A novel approach to segregate and identify functional loop regions in protein structures using their Ramachandran maps.

The loops which connect or flank helices/sheets in protein structures are known to be functionally important. However, ironically they also belong to the part of protein whose structure is least accurately predicted. Here, a new method to isolate and analyze loop regions in protein structure is proposed using the spatial coordinates of the solved three-dimensional structure. The extent of dispersion among points of successive amino acid residues in the Ramachandran map of protein region is utilized to calculate the Mean Separation between these points in the Ramachandran Plot (MSRP). Based on analysis of 2935 protein secondary structure regions obtained using DSSP software, spanning a range from 2 to 64 residues, taken from a set of 170 proteins, it is shown that helices (MSRP < 17) and strands (MSRP < 64) stand effectively demarcated from the loop regions (MSRP > 130). Analysis of 43 DNA binding and 98 ligand binding proteins revealed several loop regions with clear change in MSRP subsequent to binding. The population of such loops correlated with the magnitude of backbone displacement in the protein subsequent to binding. Can changes in MSRP quantify the temporal oscillations in dihedral angles among structured/unstructured regions in proteins?

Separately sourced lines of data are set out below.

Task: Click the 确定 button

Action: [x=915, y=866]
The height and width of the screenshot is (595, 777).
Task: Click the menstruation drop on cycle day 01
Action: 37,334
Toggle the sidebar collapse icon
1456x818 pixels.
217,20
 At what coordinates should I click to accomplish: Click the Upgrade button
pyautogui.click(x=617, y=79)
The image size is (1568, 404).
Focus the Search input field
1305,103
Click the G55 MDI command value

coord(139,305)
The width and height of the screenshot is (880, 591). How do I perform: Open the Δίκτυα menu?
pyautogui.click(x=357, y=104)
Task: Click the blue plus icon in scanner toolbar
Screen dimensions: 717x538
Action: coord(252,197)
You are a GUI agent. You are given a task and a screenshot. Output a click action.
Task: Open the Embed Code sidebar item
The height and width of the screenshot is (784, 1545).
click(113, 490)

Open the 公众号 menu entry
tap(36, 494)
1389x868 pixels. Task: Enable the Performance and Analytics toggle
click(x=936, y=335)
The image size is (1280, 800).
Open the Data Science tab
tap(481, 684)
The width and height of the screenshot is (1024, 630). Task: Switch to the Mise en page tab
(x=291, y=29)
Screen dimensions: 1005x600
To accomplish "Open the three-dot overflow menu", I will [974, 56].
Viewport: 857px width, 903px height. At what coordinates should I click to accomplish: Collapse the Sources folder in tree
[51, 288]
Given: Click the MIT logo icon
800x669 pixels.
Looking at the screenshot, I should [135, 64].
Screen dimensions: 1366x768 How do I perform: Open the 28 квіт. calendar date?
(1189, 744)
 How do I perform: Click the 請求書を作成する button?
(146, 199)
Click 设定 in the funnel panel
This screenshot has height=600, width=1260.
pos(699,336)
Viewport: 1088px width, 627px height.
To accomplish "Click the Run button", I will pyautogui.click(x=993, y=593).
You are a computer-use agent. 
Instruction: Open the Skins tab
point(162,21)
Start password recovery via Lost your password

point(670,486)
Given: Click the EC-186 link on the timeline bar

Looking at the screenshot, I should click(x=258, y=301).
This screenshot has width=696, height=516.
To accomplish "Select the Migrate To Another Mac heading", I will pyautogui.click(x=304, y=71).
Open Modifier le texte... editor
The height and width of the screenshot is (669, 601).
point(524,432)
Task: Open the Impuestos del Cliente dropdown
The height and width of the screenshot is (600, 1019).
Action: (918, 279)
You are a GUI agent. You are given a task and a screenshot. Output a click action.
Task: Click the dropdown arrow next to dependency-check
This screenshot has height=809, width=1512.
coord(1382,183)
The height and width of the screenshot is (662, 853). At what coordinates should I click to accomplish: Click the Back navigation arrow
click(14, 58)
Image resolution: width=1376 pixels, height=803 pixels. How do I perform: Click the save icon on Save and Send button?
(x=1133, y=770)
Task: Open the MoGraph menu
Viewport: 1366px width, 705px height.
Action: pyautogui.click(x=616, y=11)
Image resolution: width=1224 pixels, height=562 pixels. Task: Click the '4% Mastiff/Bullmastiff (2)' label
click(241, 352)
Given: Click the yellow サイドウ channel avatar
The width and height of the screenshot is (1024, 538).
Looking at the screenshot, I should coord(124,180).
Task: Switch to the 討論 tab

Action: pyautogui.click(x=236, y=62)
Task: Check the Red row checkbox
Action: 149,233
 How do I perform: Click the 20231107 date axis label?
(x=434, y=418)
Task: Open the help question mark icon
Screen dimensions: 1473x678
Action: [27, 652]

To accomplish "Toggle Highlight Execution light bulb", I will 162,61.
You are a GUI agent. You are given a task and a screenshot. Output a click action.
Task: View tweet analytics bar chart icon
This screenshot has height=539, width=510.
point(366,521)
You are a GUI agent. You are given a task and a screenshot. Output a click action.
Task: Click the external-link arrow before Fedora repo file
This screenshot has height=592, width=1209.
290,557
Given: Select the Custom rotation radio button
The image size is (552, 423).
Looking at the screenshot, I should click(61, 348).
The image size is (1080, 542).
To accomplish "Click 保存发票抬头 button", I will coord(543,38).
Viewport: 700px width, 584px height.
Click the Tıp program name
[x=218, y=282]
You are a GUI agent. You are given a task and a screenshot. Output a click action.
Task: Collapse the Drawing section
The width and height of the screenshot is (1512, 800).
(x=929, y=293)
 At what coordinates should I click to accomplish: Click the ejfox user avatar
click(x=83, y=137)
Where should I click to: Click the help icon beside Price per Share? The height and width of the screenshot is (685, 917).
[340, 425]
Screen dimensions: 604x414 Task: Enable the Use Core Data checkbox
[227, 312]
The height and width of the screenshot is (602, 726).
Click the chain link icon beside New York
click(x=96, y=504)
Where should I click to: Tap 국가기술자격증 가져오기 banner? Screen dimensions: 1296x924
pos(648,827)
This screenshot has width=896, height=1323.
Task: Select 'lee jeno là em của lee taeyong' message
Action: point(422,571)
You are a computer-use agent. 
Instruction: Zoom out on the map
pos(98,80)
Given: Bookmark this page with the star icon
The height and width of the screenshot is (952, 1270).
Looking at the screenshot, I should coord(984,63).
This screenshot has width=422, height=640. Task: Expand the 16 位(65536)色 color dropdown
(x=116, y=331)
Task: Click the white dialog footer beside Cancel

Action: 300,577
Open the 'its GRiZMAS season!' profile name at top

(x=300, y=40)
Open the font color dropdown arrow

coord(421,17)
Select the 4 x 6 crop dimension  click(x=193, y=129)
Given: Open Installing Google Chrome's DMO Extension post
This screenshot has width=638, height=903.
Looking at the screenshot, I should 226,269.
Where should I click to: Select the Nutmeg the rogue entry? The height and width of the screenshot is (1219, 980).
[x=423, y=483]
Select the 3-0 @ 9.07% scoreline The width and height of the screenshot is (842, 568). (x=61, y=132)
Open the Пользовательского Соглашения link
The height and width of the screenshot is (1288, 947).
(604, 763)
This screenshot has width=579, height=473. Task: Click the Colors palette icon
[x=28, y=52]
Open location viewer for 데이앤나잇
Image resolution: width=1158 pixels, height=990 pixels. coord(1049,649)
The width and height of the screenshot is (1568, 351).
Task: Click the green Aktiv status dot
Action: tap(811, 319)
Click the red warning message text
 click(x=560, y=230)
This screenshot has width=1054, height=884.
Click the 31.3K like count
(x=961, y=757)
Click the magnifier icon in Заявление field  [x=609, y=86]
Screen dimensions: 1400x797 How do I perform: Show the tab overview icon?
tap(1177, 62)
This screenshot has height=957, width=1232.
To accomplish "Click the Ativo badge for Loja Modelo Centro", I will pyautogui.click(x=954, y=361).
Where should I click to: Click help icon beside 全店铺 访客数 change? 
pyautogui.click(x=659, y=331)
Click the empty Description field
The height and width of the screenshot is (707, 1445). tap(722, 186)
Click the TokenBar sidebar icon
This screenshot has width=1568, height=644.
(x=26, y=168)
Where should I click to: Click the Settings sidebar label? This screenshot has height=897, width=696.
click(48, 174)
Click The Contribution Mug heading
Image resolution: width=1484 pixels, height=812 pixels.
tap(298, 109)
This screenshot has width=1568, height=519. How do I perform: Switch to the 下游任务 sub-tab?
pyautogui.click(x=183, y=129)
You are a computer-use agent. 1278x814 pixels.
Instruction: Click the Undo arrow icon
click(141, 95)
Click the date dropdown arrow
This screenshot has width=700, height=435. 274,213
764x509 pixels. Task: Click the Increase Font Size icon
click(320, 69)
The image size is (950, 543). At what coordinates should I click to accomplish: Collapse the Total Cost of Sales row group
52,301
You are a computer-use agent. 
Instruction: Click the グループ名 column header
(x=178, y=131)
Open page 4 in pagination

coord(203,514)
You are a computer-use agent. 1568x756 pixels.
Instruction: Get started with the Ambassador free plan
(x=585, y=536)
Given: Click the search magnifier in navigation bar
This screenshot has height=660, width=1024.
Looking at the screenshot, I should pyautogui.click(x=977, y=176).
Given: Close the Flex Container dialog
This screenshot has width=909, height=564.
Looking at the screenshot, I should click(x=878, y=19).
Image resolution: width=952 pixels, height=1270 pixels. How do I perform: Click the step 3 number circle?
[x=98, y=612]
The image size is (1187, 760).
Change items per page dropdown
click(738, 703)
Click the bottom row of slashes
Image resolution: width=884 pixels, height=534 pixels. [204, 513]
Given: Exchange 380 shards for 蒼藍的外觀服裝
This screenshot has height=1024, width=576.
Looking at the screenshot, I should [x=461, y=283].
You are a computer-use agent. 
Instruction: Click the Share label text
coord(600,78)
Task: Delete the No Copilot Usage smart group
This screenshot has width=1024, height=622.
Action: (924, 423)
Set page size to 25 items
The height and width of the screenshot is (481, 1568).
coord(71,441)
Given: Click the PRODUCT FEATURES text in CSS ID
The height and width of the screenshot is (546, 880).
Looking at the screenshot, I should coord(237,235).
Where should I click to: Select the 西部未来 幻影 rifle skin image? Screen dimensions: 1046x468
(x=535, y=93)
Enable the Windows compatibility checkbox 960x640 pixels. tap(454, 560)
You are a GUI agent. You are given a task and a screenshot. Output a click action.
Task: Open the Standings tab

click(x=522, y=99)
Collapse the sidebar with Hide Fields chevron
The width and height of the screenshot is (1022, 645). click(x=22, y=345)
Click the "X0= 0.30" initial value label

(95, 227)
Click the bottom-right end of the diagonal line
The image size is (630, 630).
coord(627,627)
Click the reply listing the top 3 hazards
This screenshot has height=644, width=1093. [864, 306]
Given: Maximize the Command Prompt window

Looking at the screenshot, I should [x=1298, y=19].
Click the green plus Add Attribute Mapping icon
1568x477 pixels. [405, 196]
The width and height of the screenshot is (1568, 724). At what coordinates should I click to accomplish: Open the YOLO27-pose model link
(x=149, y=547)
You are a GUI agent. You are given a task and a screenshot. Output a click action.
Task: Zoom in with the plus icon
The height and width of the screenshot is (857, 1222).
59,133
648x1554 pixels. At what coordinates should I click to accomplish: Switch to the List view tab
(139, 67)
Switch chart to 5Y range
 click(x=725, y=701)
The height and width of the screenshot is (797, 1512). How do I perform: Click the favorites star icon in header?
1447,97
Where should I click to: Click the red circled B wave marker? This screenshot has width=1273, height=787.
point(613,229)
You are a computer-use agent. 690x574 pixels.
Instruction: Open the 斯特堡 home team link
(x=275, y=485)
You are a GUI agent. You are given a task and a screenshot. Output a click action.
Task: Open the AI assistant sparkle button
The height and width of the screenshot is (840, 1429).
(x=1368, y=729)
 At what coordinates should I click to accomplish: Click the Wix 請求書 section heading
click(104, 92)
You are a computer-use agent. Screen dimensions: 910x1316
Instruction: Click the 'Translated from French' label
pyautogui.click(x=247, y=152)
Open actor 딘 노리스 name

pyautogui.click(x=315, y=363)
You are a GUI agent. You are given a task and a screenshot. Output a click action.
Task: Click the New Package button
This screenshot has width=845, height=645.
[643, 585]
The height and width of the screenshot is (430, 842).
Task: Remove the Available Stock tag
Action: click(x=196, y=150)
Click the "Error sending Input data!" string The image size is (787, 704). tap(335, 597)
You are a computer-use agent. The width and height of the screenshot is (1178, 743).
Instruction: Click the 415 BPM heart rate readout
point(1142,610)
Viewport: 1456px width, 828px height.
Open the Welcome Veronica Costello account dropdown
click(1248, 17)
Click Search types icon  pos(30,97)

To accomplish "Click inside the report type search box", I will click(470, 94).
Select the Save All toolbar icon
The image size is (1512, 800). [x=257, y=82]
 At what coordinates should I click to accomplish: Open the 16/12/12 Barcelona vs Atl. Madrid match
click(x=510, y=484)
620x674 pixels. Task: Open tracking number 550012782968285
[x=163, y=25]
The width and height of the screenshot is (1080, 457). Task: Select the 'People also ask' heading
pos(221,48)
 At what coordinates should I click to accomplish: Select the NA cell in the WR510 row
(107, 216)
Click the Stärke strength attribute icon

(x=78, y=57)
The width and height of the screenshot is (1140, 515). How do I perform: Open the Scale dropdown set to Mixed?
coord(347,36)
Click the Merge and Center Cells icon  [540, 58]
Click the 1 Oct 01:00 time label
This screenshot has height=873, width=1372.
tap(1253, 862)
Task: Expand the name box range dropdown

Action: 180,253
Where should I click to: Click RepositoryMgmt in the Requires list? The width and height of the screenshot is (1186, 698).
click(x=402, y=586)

Molecular dynamics simulations (10 ns) revealed that deviations in MSRP among different snapshots in the trajectory were at least twofold higher for unstructured proteins in comparison with ordered proteins. The above results validate the use of MSRP parameter as a tool to identify and investigate functionally active loops and unstructured regions in protein structures. Proteins 2010. (c) 2009 Wiley-Liss, Inc.